Boutique, eco accommodation with a real story to tell.
- Carbon footprint. Old Leura Dairy measures its carbon footprint regularly and actively puts in place strategies to reduce it.
- Waste reduction. Organic waste is composted, recyclable materials are used where possible, office paper is reused and waste paper is recycled.
- Energy-efficient. A passive solar design is used on site, as are energy-efficient appliances and practices.
- Community support. Local staff are employed and food and resources come from local sources where possible.
Find an environmentally sensitive retreat with 360-degree views overlooking Blue Mountains National Park.
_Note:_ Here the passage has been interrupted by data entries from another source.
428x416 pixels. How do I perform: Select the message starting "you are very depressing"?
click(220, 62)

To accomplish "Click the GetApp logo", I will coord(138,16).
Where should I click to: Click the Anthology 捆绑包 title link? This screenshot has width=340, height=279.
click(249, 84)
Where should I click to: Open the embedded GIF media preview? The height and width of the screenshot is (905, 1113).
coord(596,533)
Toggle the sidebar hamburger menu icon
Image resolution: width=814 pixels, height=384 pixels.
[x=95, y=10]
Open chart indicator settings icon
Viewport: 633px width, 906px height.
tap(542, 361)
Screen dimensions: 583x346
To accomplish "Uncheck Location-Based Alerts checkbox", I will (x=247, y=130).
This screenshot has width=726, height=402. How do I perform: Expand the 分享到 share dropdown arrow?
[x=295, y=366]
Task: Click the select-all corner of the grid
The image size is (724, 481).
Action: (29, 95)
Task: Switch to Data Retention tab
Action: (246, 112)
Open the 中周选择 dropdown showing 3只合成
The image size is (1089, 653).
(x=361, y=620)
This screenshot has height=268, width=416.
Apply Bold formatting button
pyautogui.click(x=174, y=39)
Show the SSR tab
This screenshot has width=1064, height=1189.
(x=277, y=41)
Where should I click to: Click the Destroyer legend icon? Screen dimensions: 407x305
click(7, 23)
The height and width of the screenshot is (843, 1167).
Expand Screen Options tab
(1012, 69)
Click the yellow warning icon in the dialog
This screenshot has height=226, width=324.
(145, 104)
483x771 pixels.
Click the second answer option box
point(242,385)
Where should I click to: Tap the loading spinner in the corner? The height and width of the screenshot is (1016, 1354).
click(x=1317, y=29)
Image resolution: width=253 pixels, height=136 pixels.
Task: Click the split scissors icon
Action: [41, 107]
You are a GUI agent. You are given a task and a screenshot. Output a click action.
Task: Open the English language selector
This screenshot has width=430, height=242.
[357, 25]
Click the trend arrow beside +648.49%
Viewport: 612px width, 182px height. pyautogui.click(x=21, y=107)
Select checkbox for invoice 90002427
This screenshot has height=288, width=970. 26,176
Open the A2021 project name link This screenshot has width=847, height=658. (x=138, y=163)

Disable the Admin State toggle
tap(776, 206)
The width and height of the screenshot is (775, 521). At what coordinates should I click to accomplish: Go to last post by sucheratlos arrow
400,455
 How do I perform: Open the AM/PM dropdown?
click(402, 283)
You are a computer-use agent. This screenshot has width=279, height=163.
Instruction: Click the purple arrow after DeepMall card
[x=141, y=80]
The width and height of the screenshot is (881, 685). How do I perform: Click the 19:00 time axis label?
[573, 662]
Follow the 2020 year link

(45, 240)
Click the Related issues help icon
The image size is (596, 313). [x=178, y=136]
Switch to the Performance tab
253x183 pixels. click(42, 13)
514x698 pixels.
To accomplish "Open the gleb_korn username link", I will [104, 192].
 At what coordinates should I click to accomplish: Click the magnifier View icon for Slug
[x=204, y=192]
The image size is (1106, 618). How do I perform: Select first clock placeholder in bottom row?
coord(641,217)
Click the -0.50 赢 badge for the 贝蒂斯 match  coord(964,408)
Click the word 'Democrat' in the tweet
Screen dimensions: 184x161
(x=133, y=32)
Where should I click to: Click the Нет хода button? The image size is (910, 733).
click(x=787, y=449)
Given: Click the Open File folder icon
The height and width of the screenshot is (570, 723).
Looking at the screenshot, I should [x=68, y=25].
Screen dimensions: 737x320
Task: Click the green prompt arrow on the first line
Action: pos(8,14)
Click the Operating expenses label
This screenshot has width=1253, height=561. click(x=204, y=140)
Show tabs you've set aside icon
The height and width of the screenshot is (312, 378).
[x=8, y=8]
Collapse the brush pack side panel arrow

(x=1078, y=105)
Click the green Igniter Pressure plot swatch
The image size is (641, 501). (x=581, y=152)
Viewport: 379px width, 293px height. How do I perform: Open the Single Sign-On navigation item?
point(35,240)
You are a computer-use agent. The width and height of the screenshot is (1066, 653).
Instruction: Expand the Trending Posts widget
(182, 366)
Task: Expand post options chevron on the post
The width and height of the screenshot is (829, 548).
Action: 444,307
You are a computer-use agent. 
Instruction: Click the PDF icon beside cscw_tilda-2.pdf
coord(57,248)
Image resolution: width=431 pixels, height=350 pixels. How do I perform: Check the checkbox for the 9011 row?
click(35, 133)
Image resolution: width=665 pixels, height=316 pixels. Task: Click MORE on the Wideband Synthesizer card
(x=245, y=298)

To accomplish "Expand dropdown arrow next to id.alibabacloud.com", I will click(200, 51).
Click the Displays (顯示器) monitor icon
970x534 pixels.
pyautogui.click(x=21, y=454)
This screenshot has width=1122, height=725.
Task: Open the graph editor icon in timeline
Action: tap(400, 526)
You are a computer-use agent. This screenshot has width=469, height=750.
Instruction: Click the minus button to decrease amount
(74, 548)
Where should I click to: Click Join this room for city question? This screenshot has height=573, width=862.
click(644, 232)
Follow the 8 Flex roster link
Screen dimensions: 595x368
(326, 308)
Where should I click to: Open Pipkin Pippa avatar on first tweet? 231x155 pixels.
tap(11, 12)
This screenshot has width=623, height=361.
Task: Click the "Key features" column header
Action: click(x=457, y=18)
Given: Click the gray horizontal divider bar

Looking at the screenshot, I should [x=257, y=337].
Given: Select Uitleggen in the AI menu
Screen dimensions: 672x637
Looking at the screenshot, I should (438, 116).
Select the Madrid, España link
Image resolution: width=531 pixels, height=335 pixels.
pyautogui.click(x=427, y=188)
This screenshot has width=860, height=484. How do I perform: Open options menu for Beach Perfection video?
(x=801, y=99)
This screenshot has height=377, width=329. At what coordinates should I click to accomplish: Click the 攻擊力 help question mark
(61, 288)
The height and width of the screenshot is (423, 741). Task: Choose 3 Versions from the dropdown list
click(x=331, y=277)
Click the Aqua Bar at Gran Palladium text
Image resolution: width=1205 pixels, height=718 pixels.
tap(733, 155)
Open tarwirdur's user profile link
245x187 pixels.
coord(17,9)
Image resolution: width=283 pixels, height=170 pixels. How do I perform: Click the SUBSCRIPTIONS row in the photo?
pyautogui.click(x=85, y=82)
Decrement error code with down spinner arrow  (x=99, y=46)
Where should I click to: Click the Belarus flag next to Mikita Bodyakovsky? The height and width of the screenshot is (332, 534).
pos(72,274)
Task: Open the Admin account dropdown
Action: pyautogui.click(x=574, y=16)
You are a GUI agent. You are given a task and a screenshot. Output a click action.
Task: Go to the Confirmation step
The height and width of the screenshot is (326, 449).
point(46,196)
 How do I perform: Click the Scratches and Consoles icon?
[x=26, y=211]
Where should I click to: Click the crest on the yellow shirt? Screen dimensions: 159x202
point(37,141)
- Environmental design and construction. Built and set within the natural environment on top of Porcupine Hill.
- Naturally heated. The cabins are warmed by log fires in the colder months.
- Climate control. To allow cabins to integrate with the hillside, they are earth-sheltered and clad in timber.
A historic writer's retreat nestled in an acre of escarpment garden and surrounded by local wildlife.
- Sanctuary. Part of the Humane Society International Sanctuaries You Can Stay program and is a dedicated wildlife sanctuary.
- Solar-powered. 42 solar panels have been installed to provide clean solar energy.
- Locally sourced produce. Guests are provided fresh eggs from the Cloudland hens, home-made goodies, gifts and vouchers to support local small businesses.
A unique hand-built lodge on eight acres of Blue Mountains wilderness.
- Low-impact build. Developed using minimal impact construction so the environment stays as pristine and untouched as possible.
- Guest education. An interpretive bushwalk to the cave is included to introduce guests to the surroundings, facilities and the environmental philosophy of the lodge.
- Eco amenities. Solar-powered lights, rainwater on tap, composting toilet and natural weather protection thanks to the cave arch.
Why we chose these accommodation options:
When choosing options for this list, we prioritised those that made sustainable tourism a key part of its overall holiday offering with initiatives that feature:
- Low-impact design and construction
- Continuing to minimise environmental impact
- Building cultural and environmental awareness
- Promoting a greater understanding of the Blue Mountains environmental, political and social climate
- Providing positive experiences for both visitors and hosts
We also considered lodges that are either locally owned, employ a majority of workers from the local community or use locally produced goods.
Additionally, we factored in the quality of accommodation available from each lodge. We sought out customer reviews on travel websites and personal travel blogs and considered first-person experiences as well as each lodge's overall reputation.
What to know before you go to the Blue Mountains?
- When you're on a bushwalk, take along a small bag so you can dispose of any rubbish or waste.
- Be mindful that you are likely to bump into wildlife during a bushwalk or even at your lodge. While you might be excited to see something new, do not try to go near or feed them.
- Domestic animals can pose a threat to the environment and wildlife, so even if your accommodation allows pets, consider leaving them with a friend or family member.
- Mobile phone reception can be limited in some areas so be prepared with offline copies of maps, booking confirmations and other important documents.
Things to avoid when booking eco-accommodation in the Blue Mountains
- Avoid staying at large resorts where it is much more difficult to ensure a low-impact stay.
- Steer clear if a resort doesn't make the details of its green initiatives accessible.
- Consider whether you need large pools and hot tubs which can be a huge environmental burden.
- A well-built structure eliminates the need for air-conditioning and unnecessary lighting. Unless you really need it, avoid lodges that include air-conditioning.